Il presidente di LoGiCo, Moreno Marasco, commenta le disposizioni sulla pubblicità del gioco contenute nel decreto Dignità.

 

“La nostra posizione rispetto al decreto Dignità, come configurato ora, è chiara: non lo condividiamo nel metodo e nel merito. Riteniamo infatti che con un iter legislativo efficiente e definito, che non abbia carattere d’urgenza, si possa costruire una normativa più efficace, grazie al dialogo fra tutte le parti a totale vantaggio e tutela degli italiani. La ‘domanda’ di gioco esiste da sempre, a prescindere dall’offerta, dai Monopoli e dalla pubblicità”.
Lo afferma il presidente di LoGiCo (Lega Operatori di Gioco su Canale Online), Moreno Marasco, secondo il quale “nel nostro settore la comunicazione commerciale, regolamentata e riservata esclusivamente a operatori titolari di concessione, ha un ruolo forse non consueto poiché è fondamentale per distinguere gli operatori legali dai player illegali. Non vi è garanzia che questi ultimi abbiano vincoli alla registrazione (col rischio di aprire le porte al gioco minorile), traccino i fondi (con seri rischi a livello di antiriciclaggio), e che non operino con software truccati, con seri rischi per la tutela dei giocatori.

Siamo certamente consapevoli che sia necessario rendere la pubblicità meno invasiva sterilizzandola da toni a volte aggressivi a livello commerciale, ma a tal fine avevamo già avviato un percorso virtuoso. Invito inoltre tutti i concessionari a rimuovere offerte promozionali aggressive – i bonus -, prestando massima cura soprattutto alla comunicazione televisiva e ad avvalersi in ogni occasione del parere preventivo dell’Istituto di Autodisciplina Pubblicitaria.

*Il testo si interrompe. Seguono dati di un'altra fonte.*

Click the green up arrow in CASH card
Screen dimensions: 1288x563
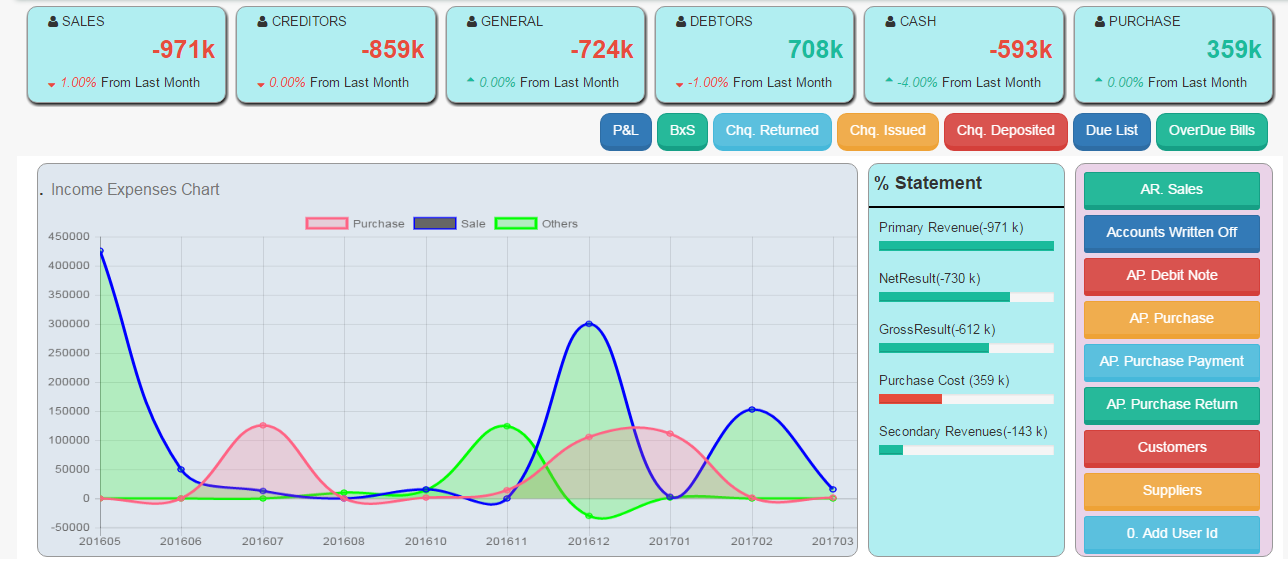click(x=889, y=81)
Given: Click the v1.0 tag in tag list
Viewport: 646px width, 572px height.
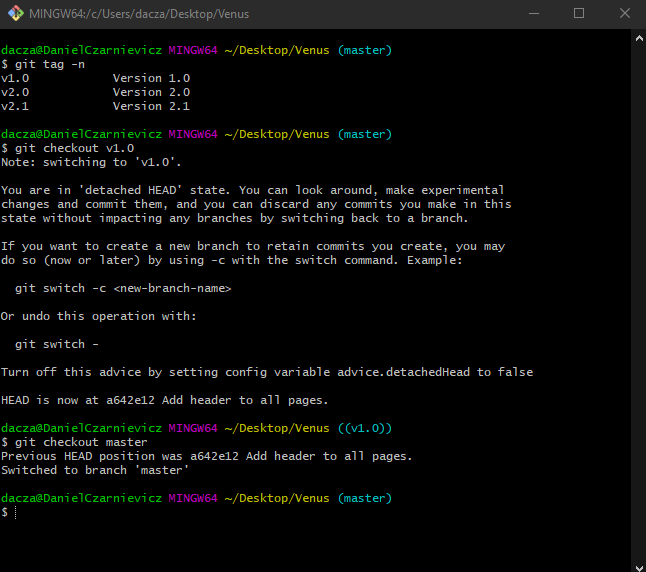Looking at the screenshot, I should 16,78.
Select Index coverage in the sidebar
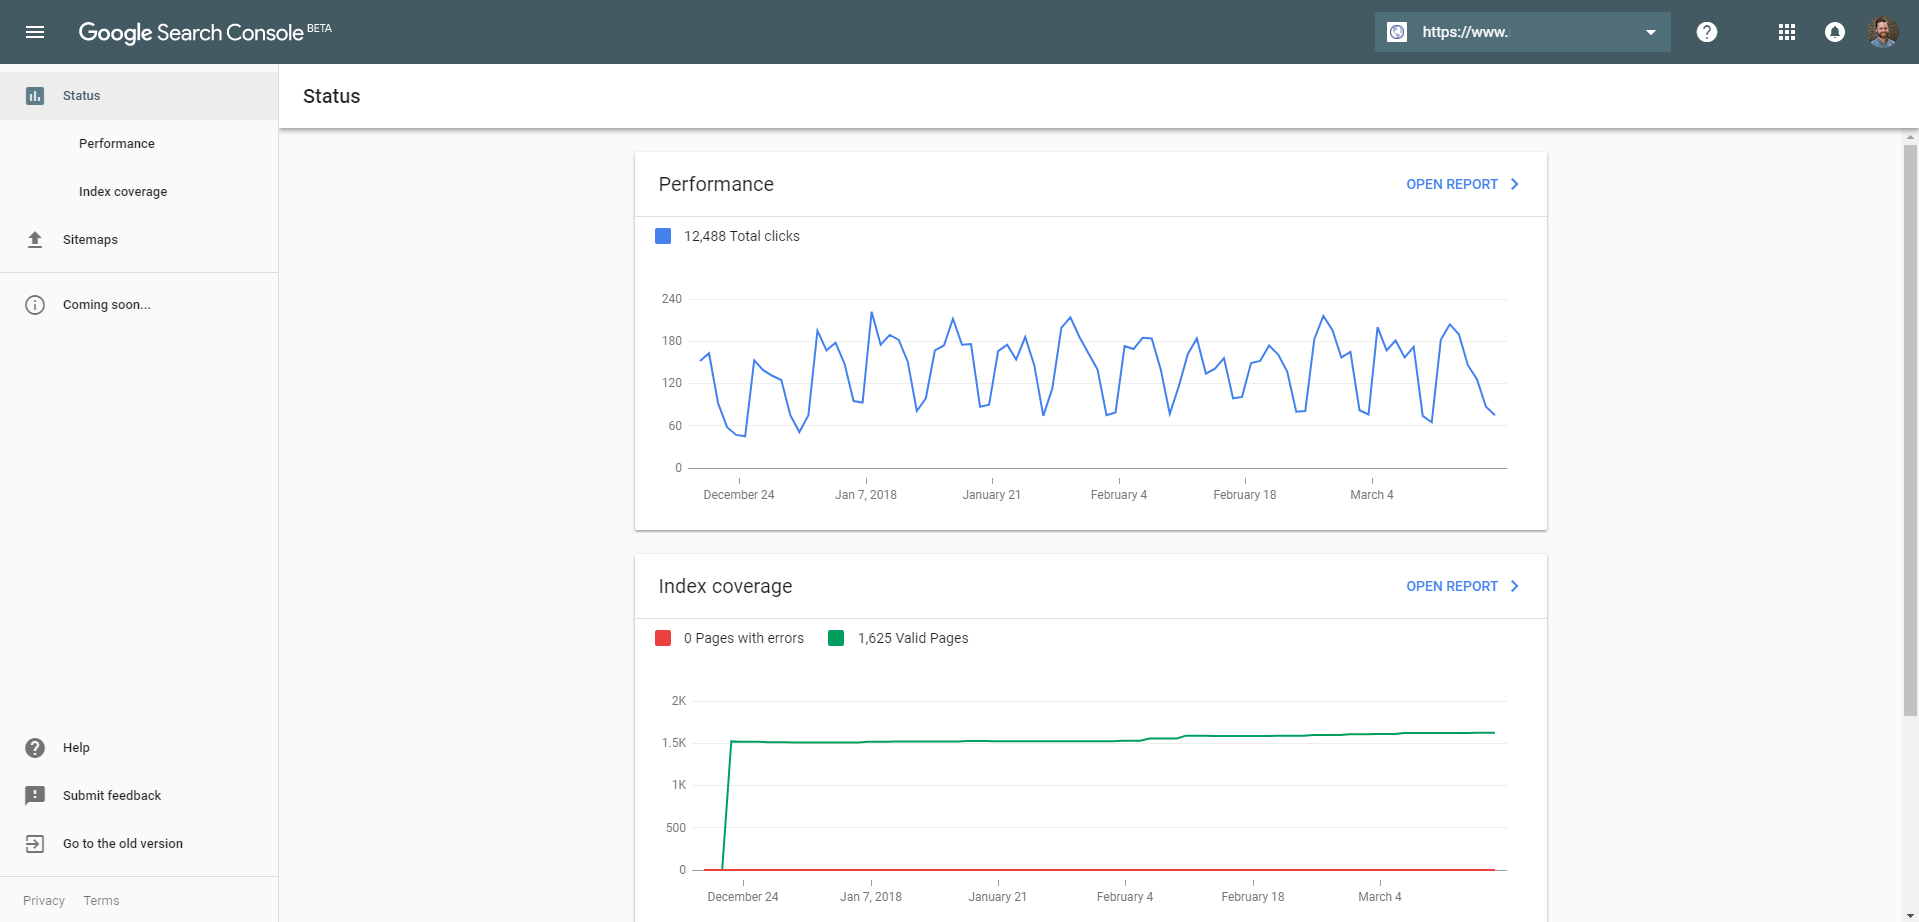Viewport: 1919px width, 922px height. (x=123, y=192)
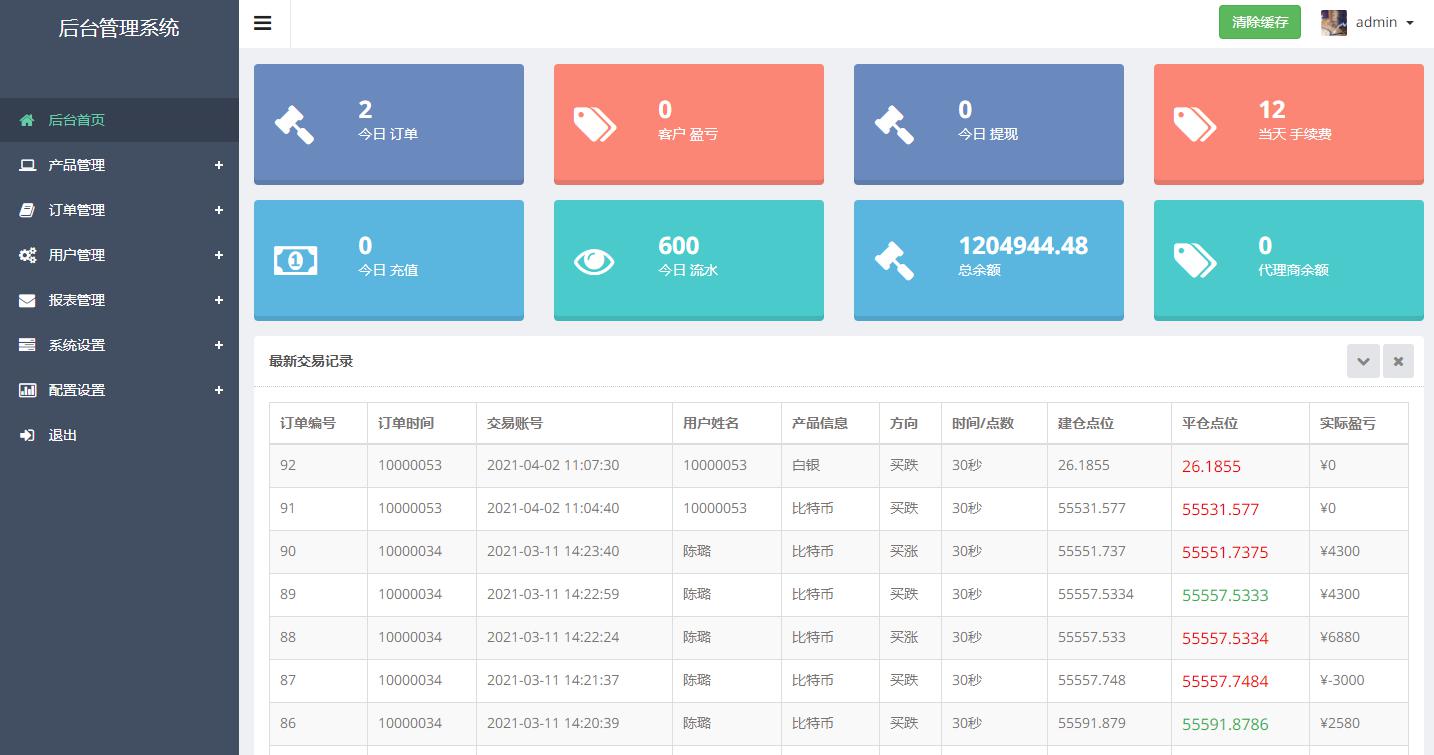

Tutti gli associati di LoGiCo non solo condividono la preoccupazione per il gioco minorile e per i fenomeni di gioco problematico – derive che le nostre aziende ostacolano da sempre con il supporto delle tecnologie più avanzate – ma vogliono combatterli insieme alle istituzioni e al regolatore. Non solo. A nostro avviso serve lavorare congiuntamente e unire gli sforzi sia degli operatori online sia di tutti gli operatori del gioco, includendo anche i rappresentanti di settori che ne sono fortemente toccati come il mondo dello sport e quello dell’editoria. Il nostro intento è quello di promuovere il gioco sicuro e responsabile, senza divieti dalle conseguenze forse non totalmente percepite o sottovalutate, ma migliorando ulteriormente un sistema che è già preso a modello da molti Paesi nel mondo.”